すると、サイズ変更画面が表示されるので、画像サイズを指定して「Resize」をクリックするだけです。
画像サイズは、デフォルトのサイズ(小、中、大)以外にも、ピクセル、パーセンテージ、センチメートル、インチを使用してカスタムサイズを指定することもできます。
また、左下の「Setting」画面からは、デフォルトのサイズを変更したり、画像形式ごとの圧縮率の調整、出力ファイルの命名規則のカスタマイズが可能です。



たくさんの画像ファイルのサイズを一括変更したいときに便利です。
Keyboard Manager
「Keyboard Manager」には、2つの機能が搭載されており、「Remap Key」ではキーボード配列を変更することができ、「Remap shortcuts」では「Ctrl+C」キーのようなキーを同時押しするキーボードショートカットを、別のキーボードショートカットに変更することができ、いずれの変更も再起動不要で適用できます。
マウスユーティリティ
「マウスユーティリティ」は、マウスポインターの位置やクリック操作をわかりやすく表示してくれる機能です。
たとえば「Ctrl」キーを2回押せば、マウスポインターの周辺だけを明るく表示(スポットライト表示、ハイライト表示)させることができます。

「Windows+Shift+H」キーを押せば、マウスをクリックしたり、右クリックしたときにマウスポインター周辺を強調表示できます。
「Ctrl+Alt+P」キーを押せば、マウスポインターを中心とした十字線が表示され、マウスポインターの動きに十字線が追従して表示されます。

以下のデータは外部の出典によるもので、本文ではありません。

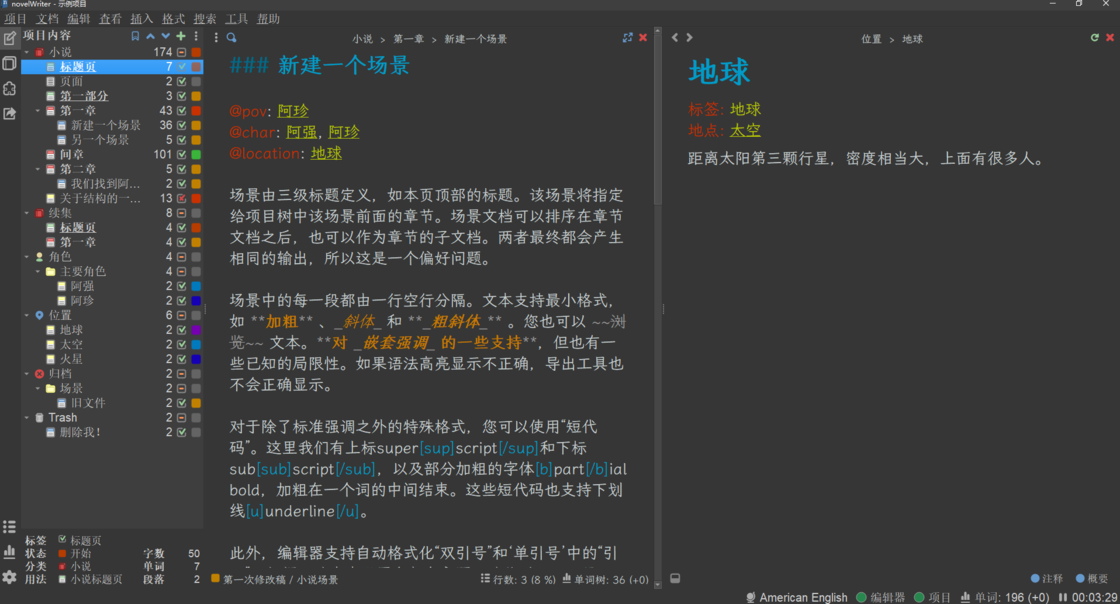Click the move item up arrow

click(150, 36)
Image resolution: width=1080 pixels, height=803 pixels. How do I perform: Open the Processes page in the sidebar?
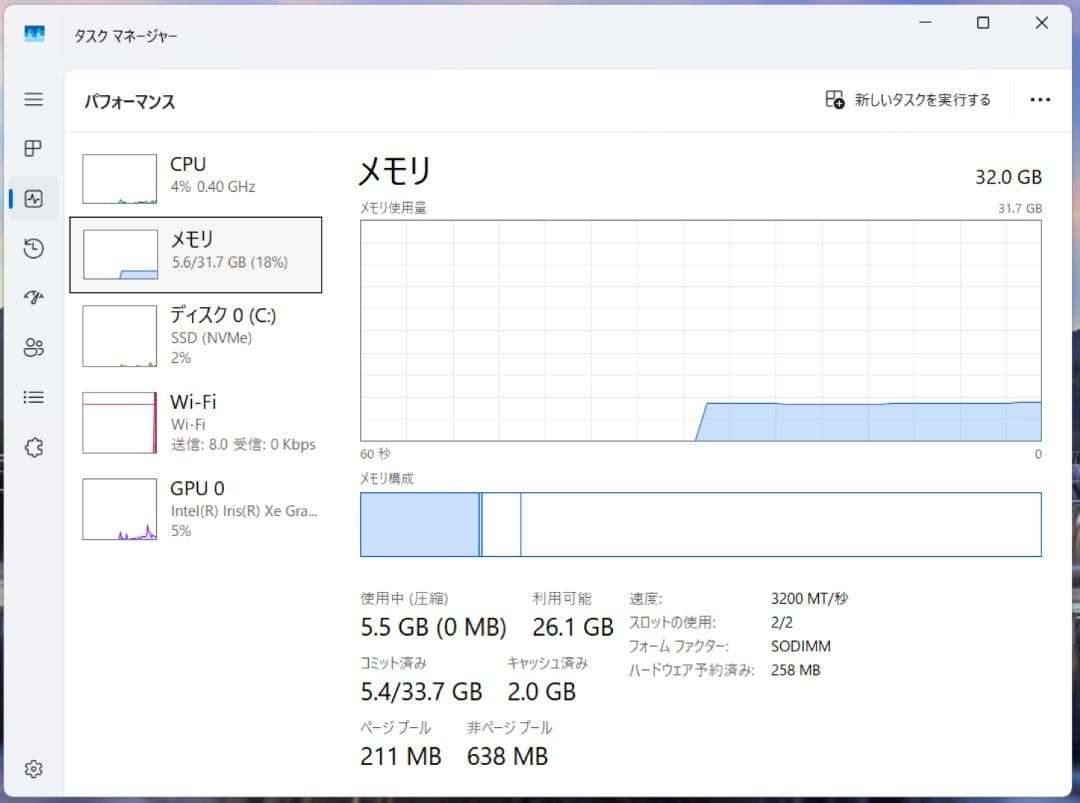pos(33,148)
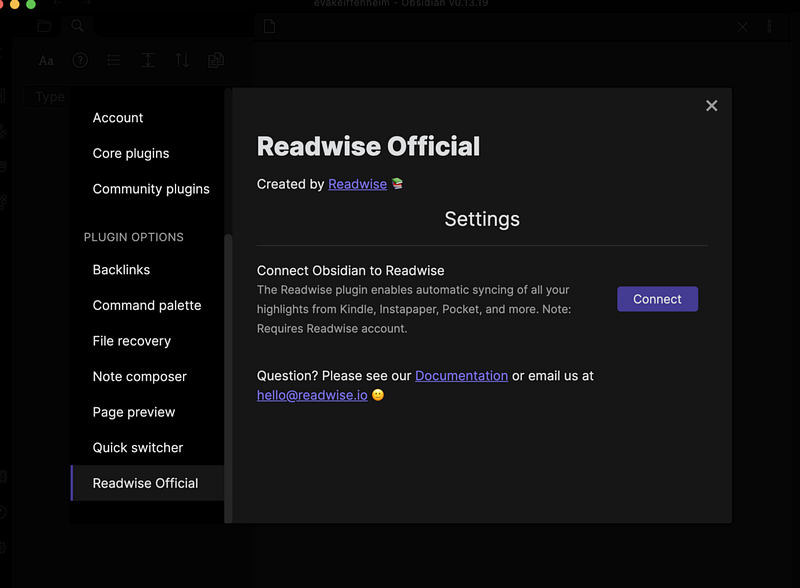Click the search magnifier icon
The width and height of the screenshot is (800, 588).
(x=78, y=26)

「Windows+Shift+D」キーを押せば、マウスポインターの位置にデスクトップ全体が縮小表示され、クリックした位置へ素早くマウスポインターを移動させることができます。
なお、この「マウス ジャンプ」機能はデフォルトでは無効化されているので、利用したいときは「マウス ユーティリティ」の設定画面で有効化する必要があります。

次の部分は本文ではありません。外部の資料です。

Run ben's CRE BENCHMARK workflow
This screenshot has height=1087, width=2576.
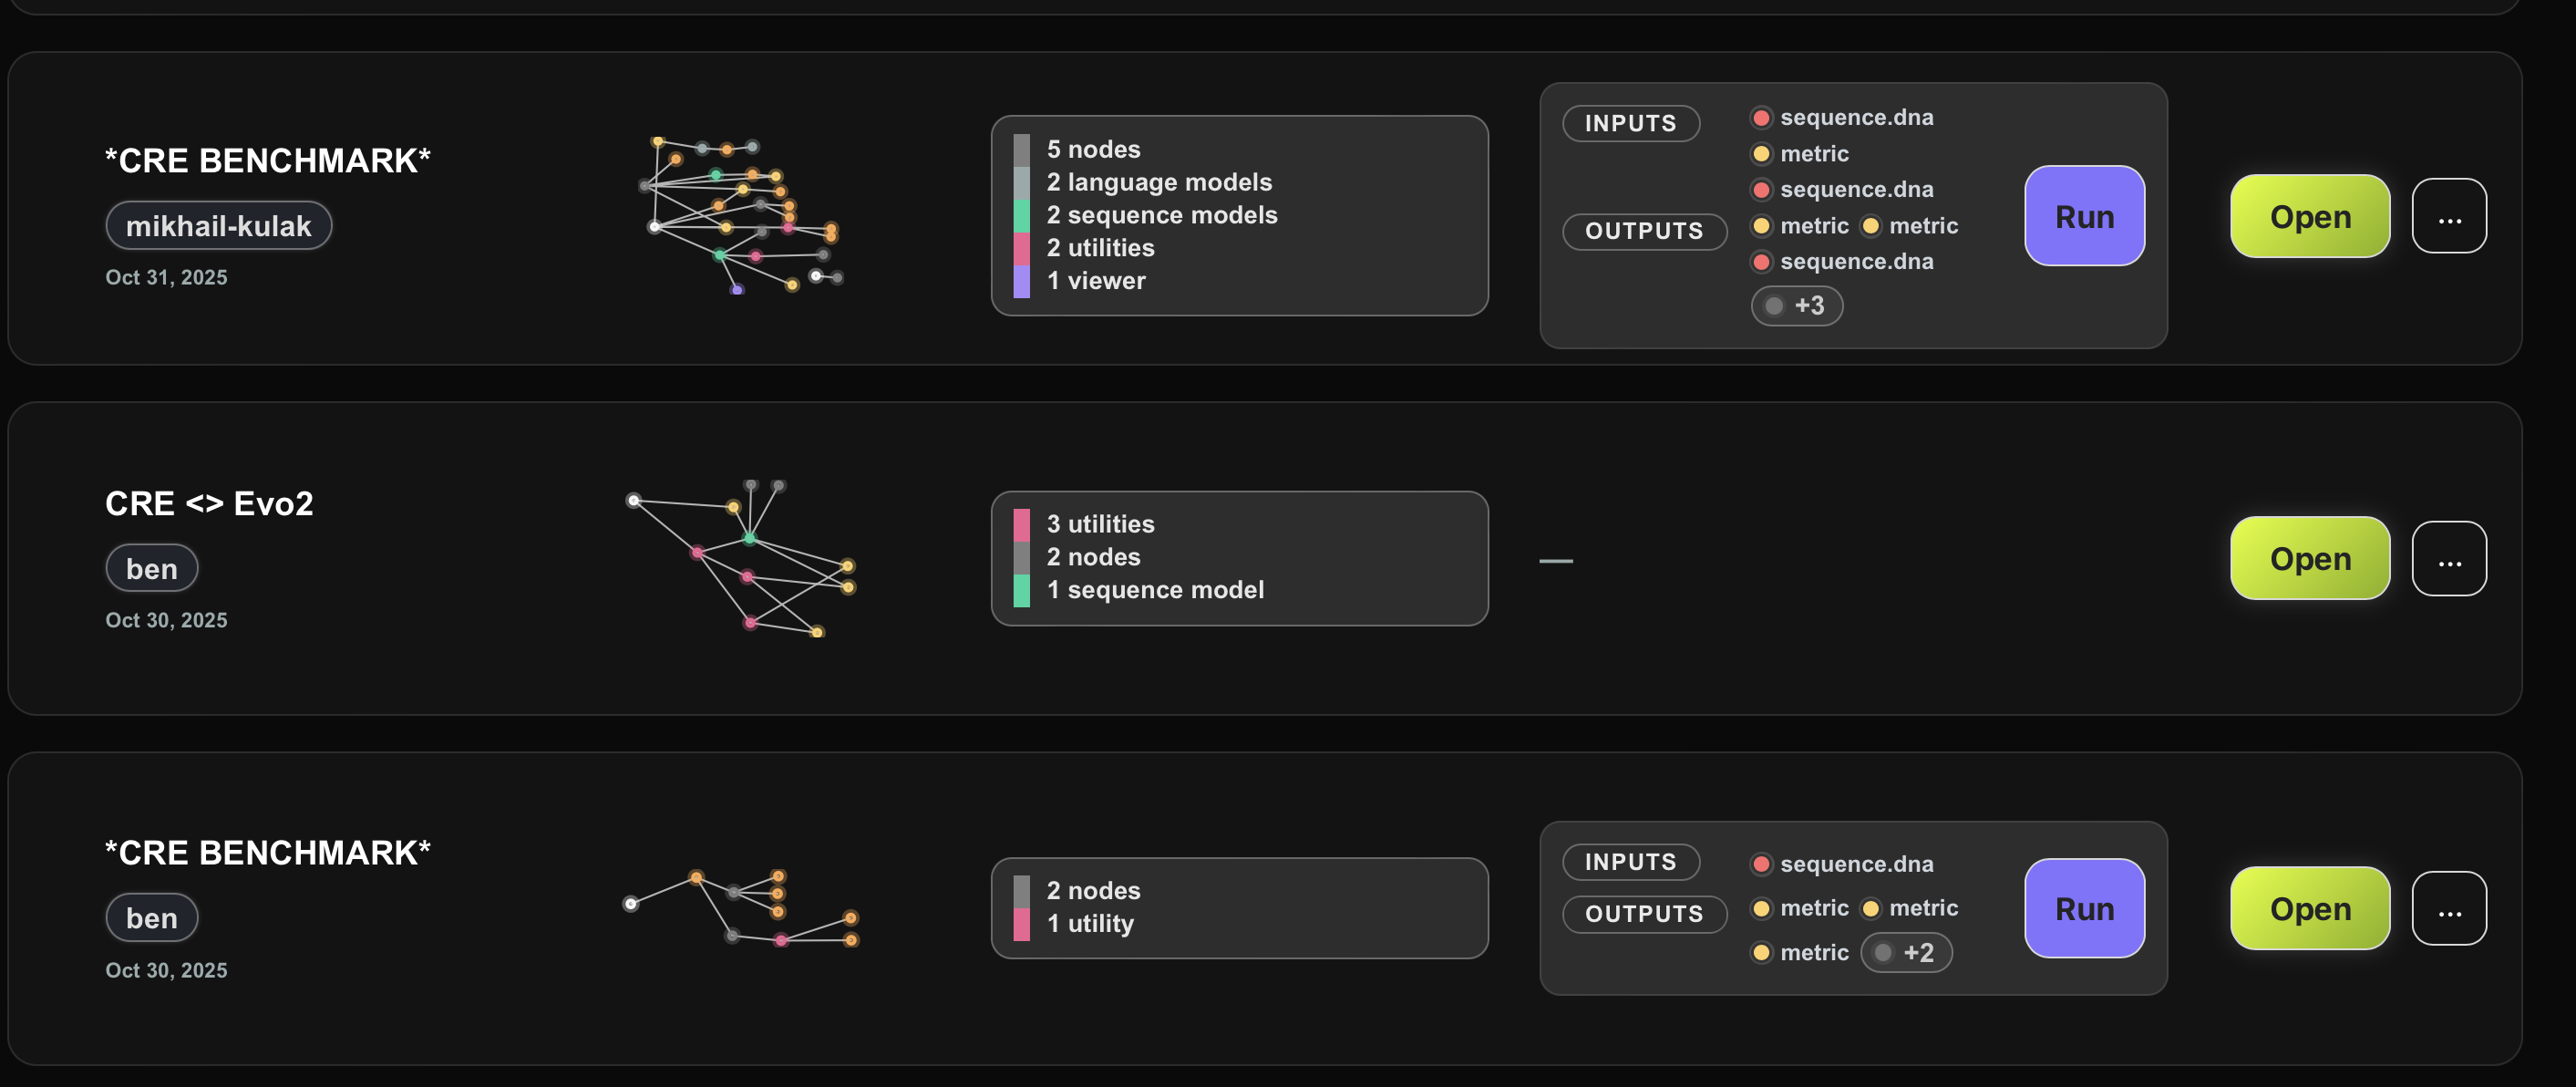(2083, 908)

マウスユーティリティの機能はいずれも、高解像度のディスプレイ環境で便利な機能です。
プレーンテキストとして貼り付け
Webページのテキストなど、書式が付いたテキストをコピー&ペーストしたときに、テキストだけ貼り付けたいのに太字やアンダーラインなどの書式も一緒に貼り付けられてしまうことがあり、そのようなときに便利なのが「プレーンテキストとして貼り付け」機能です。
Wordなどのアプリによっては、テキストだけを貼り付けるショートカットキー「Ctrl+Shift+V」キーが用意されている場合もありますが、そうでないケースでも「プレーンテキストとして貼り付け」機能を利用すれば「Windows+Ctrl+V」キーを押すことで、書式なしのプレーンテキストとして貼り付けできるようになります。
なお、貼り付け時に使用するショートカットキーはカスタマイズできます。
PowerRename
Windowsの標準機能で複数ファイルの名前を一括で変更したい場合、エクスプローラーなどGUI操作からでは、通常はカッコつきの番号を振るぐらいしかできませんが「PowerRename」を利用すれば、番号を振るだけでなく、拡張子だけ変更する、ファイル名だけ変更する、フォルダー名だけ変更する、正規表現を利用して変更するなど、より複雑な一括変更が可能です。
基本的な使い方は、一括変更したいファイルを選択した状態で、右クリックメニューから「PowerRename」をクリックします。
すると、変更画面が表示されるので「Search for:」欄に変更したい文字列を、「Replace with:」に変更後の文字列を指定します。
すると、変更後のファイル名が「Preview」欄の「Renamed」列に表示されるので、確認後「Rename」をクリックすることで一括変更が可能です。
なお、一括変更後に「Ctrl+Z」で変更を取り消すこともできます。
使ってみた感じだと、サードパーティーのファイル名一括変更ツールに比べると物足りなさを感じることもありますが、右クリックメニューから手軽に変更できる便利さはあります。
PowerToys Run
「PowerToys Run」は、コマンドタイプのランチャー機能で、アプリやフォルダー、ファイルをキーワードで検索して開くことができます。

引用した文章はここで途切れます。